Franklin County commissioners denied a request by property owner Stephanie Loper to rezone Parcel D in Heatherwood Subdivision from R‑1 (single‑family residential) to A (agricultural) during the March 15 meeting.
The rezoning drew sustained public comment. Several residents, including Heatherwood HOA president Liz Nelson and resident Lola Eslick, told commissioners they were concerned the change would allow uses incompatible with the subdivision’s 1986 residential plat and restrictive covenants, including animal husbandry, mobile homes and short‑term camping. Nelson said she found an online listing for the property on hipcamp.com advertising three RV sites with power and limited sewage; she and other neighbors said the listing suggested the owner intended to operate a commercial campsite that would “violate the initial intent” of the neighborhood.

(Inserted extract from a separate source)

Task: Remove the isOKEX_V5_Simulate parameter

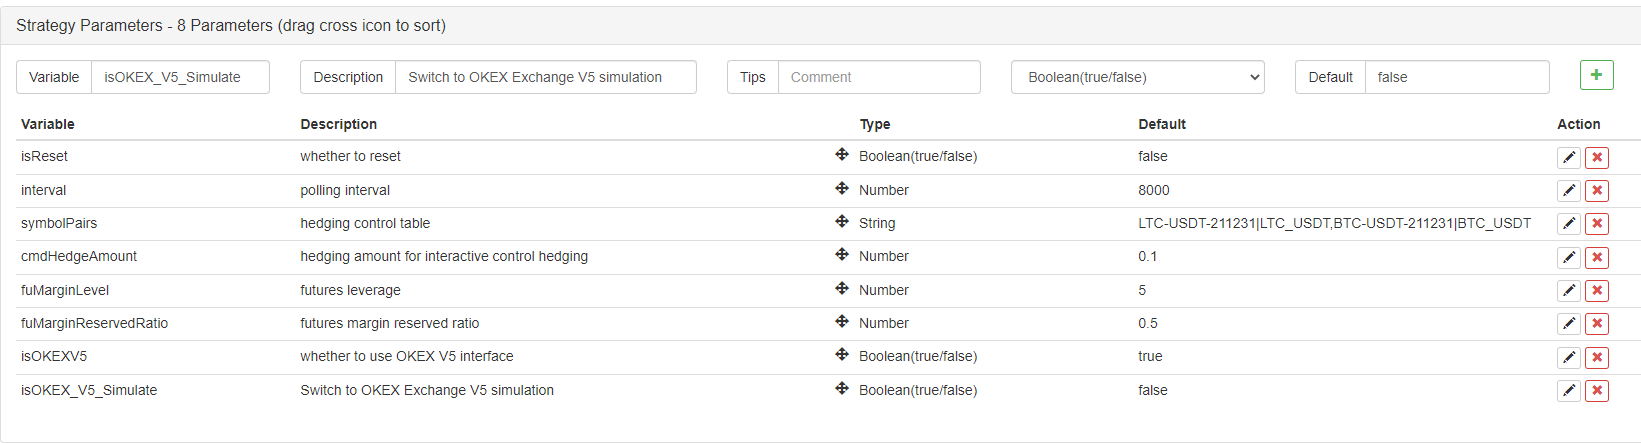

The property owner, Stephanie Loper, and her attorney Jerre Hood countered that the parcel had a long history of agricultural use and that the owner intended to make the zoning consistent with historical use. Loper told the planning commission and later the county commission she had removed the online listing. “I shut it down, I took it off hipcamp, I deleted the Facebook page...we can’t have it, so I shut it down,” Loper said during public comment. She said the family had created a couple of RV pads for visiting relatives, not to run a commercial campground.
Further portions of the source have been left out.